▸ **Record set**
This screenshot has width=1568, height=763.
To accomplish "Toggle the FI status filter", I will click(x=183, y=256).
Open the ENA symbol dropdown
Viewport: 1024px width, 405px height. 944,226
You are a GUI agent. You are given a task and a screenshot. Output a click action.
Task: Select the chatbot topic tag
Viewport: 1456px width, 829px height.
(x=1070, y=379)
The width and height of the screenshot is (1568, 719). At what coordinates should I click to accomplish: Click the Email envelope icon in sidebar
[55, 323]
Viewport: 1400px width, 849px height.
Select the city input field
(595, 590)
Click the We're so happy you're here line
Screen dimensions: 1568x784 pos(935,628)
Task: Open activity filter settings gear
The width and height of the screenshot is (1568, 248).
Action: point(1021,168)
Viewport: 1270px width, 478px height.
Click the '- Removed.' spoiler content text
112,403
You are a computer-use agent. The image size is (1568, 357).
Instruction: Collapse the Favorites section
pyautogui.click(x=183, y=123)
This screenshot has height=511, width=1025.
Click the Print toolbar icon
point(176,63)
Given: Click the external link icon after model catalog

▸ **Exercise requirements**
Reply with one number only: the count of lines in the entries that contain "This".

▸ **Task solution**
2